04 Feb Conflict as an opportunity
When I was a little girl I had the flawless imagine of the perfect world, where people enter into friendly interactions, that enable them build the determinate and happy relationships. I assumed that it is easy to get on well with everyone, as I experienced it within my own family. However, while trading bootees for high-heeled shoes I was shocked facing the real colours of a new uncovered picture – the reality. Arguing like crazy over those little things without any chance to hear, to understand, to be able to identify any satisfying solutions. Although I did not know why, the
disharmony and powerlessness seemed like a potential gap not just for improvement of myself but also to help to other people with it.
For most people facing either an interpersonal or intrapersonal conflict signify a nightmare, which will not let them fall asleep. Musing on the proper length, sharpness or position of the tiny pin, that got stuck in our heads, is tying ourselves in knots over the blind alley of our maps. The faster and longer we drive, the deeper to our hearts the pin shifts. Whether this relates to a governmental conflict or a family dispute, it’s parties have one in common. The vulnerability, especially when it comes to our own mistakes. Like a fog over the road, the emotions are compelling us to change a speed and manner we move on the road. Although there is just a frightened rabbit dodging towards a bush, the only thing we are capable to see is the strongest lion waiting to beat us. Startling is to look at the same situation from point of view of the lion. Suddenly the rabbit appears to have the superiority. How is that possible? As I have been studying alternative dispute resolution I found out, that it is important to look at the issue from its roots. To comprehend the cause and effect that constitute conflict. Besides of other meanings, conflict also signify a chance to reverse a status quo to me. Not only within the society, but also in our own values and attitudes. One of the first books that affected my opinion on how to deal with people and resolve disputes was written by Dale Carnegie: How to win friends & Influence people. Learning to apply those strategies not only within my professional’s steps in career but also during the daily situations of my life proved to be highly efficient. However, I also learnt, that knowing the strategy is not enough if you do not identify yourself with its grounds.
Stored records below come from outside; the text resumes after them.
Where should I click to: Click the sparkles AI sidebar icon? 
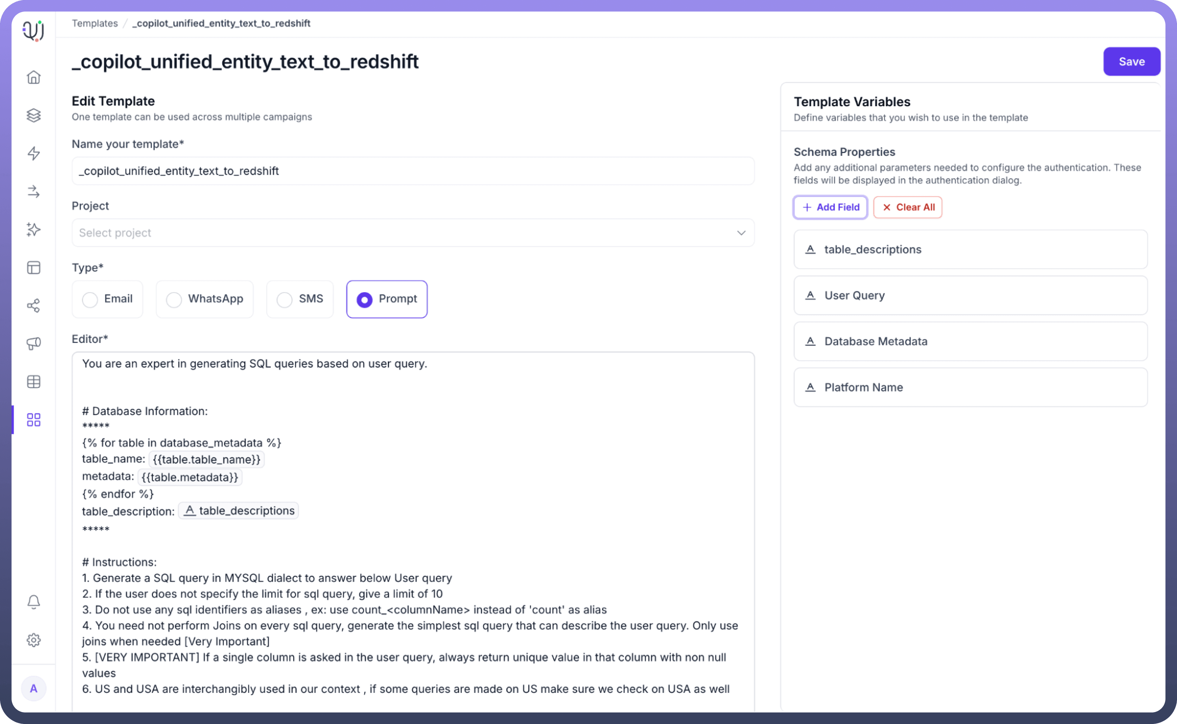(34, 229)
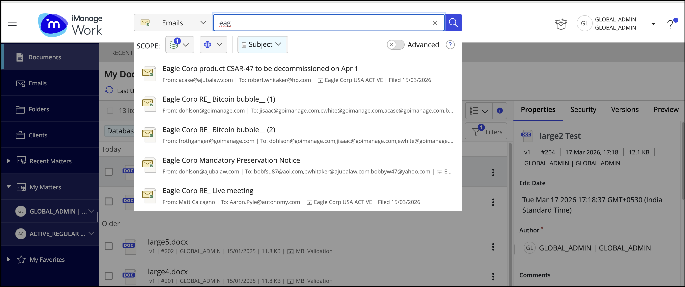Click the refresh icon near Last Updated
This screenshot has width=685, height=287.
tap(109, 90)
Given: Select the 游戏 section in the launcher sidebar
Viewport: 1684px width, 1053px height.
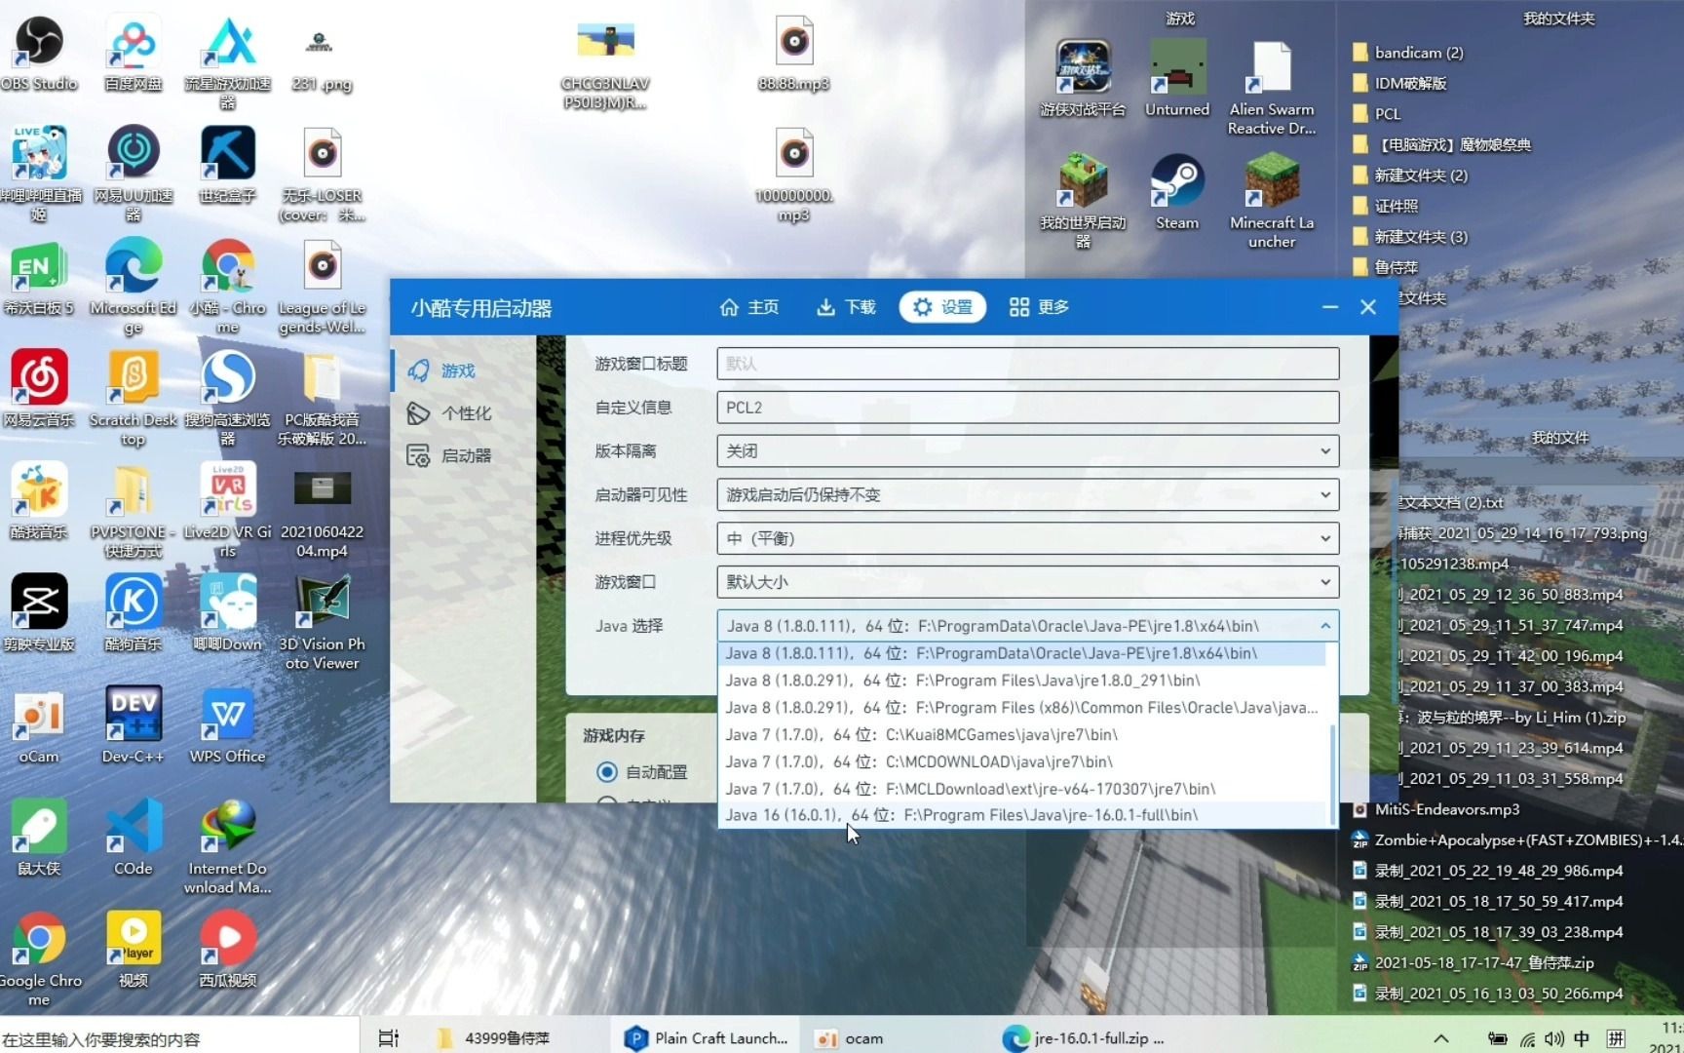Looking at the screenshot, I should point(459,371).
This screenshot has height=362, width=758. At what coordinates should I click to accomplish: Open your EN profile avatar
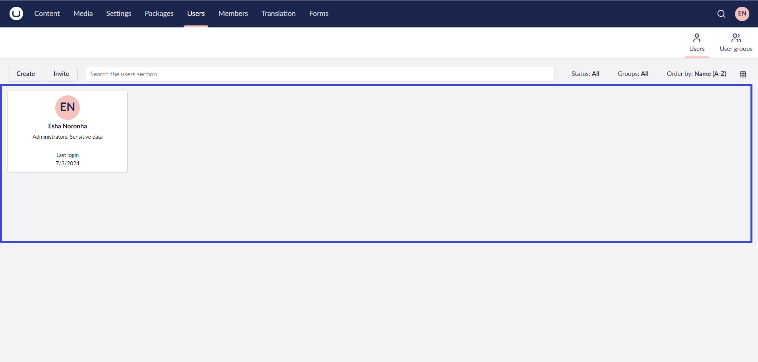click(x=742, y=14)
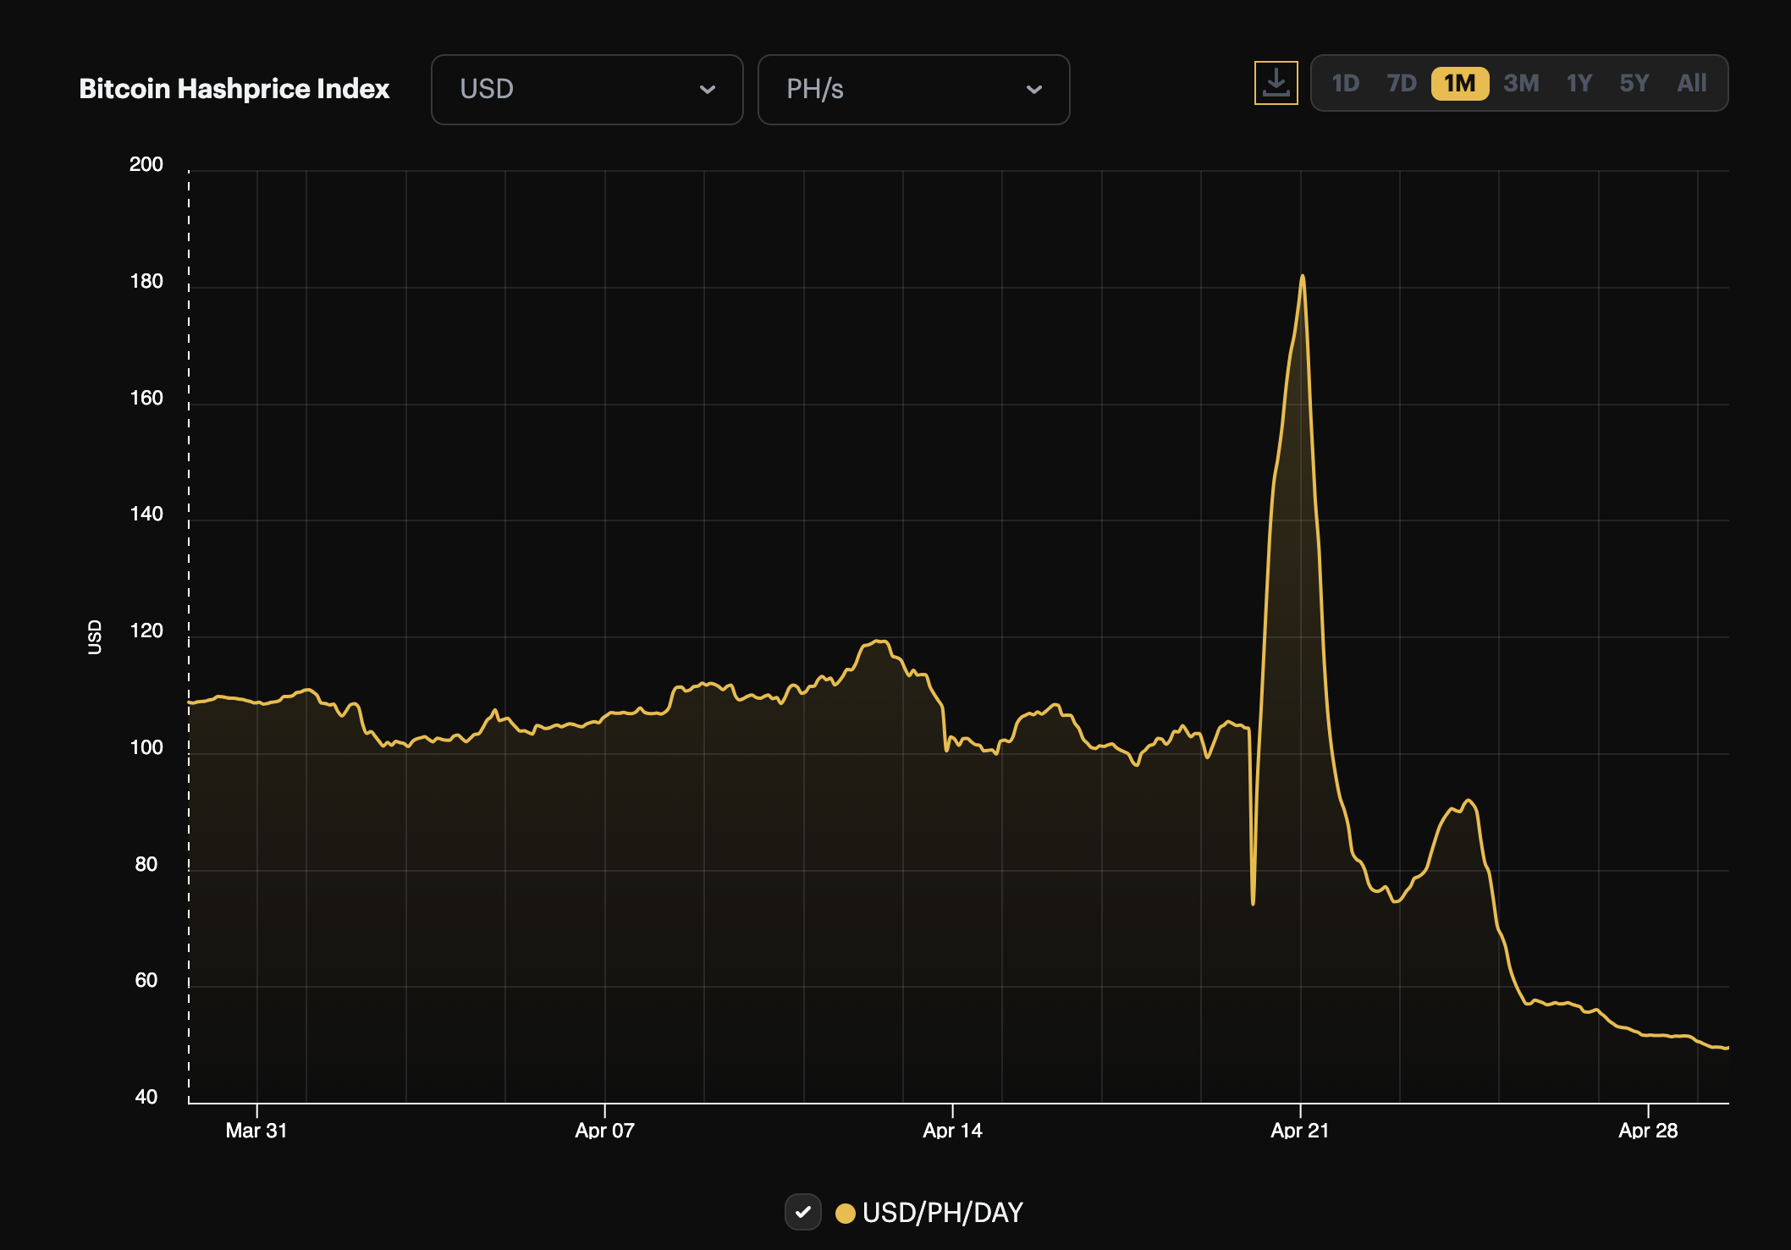Open the USD currency dropdown
1791x1250 pixels.
tap(587, 90)
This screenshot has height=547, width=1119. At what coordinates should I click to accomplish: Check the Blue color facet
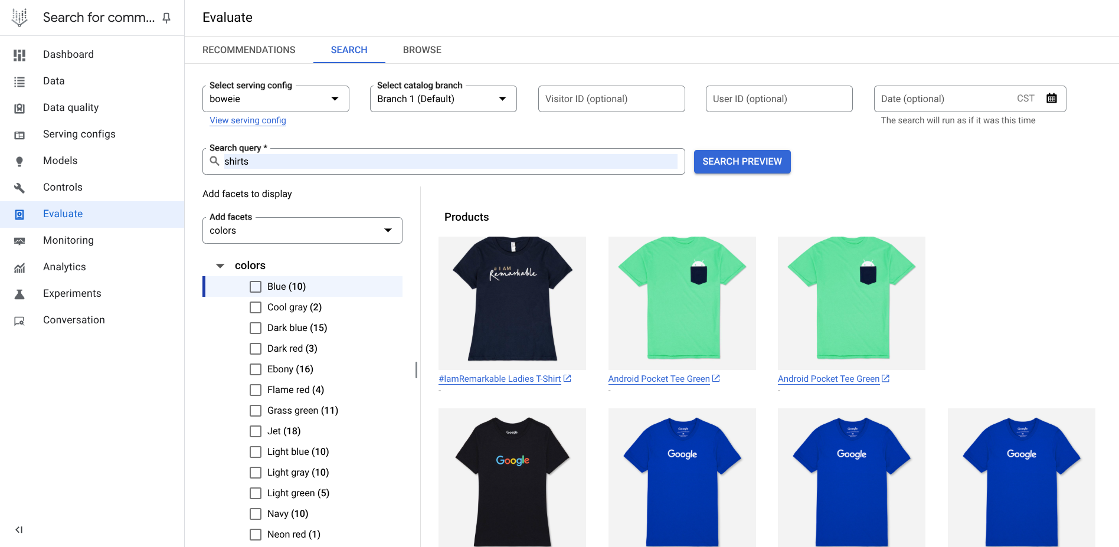coord(255,286)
Having the opportunity to study alternative dispute resolution at the University of Otago in New Zealand I was lucky to meet an amazing teacher and negotiator professor Ian McAndrew. Throughout a semester intensive course on mediation and negotiation I was studying, how to discern significant leads and binding within human interactions and how to use them for potential movements. I also learnt that it is important to be comfortable with conflict. I suppose, that it enables parties to react based on reasons and motives, not only based on emotions. However, I see emotions as an important part of conflict, therefore it is necessary to know how to manage them. It allows the parties to fight for their goals. The latest experience, based on which I reversed my attitude to managing a conflict was course on transformative approach in mediation. By prior findings I identified myself with more directive approach, because I found out helpful to apply my experience on the parties’ situations. After practicing 57 hours of transformative training I face a challenge to put into practice the knowledge, that everyone is capable of making decisions, that suits the best to their needs. Nowadays I consider mediator more as a guide in the process, rather than an expert on negotiation. Although research
shows, that more directive approach leads to higher percentage of ‘’solved’’ disputes, the practiceproved that the more the parties are the one, who create the outcomes, the more they are motivated to keep to those outcomes. Our gestures and words are hopes as well as disappointments from knowing the truth. Often even the unuttered thought might be more hurting than the shared ones. I believe that conflict gives us an opportunity to improve ourselves, to become self-confident when advocating our goals.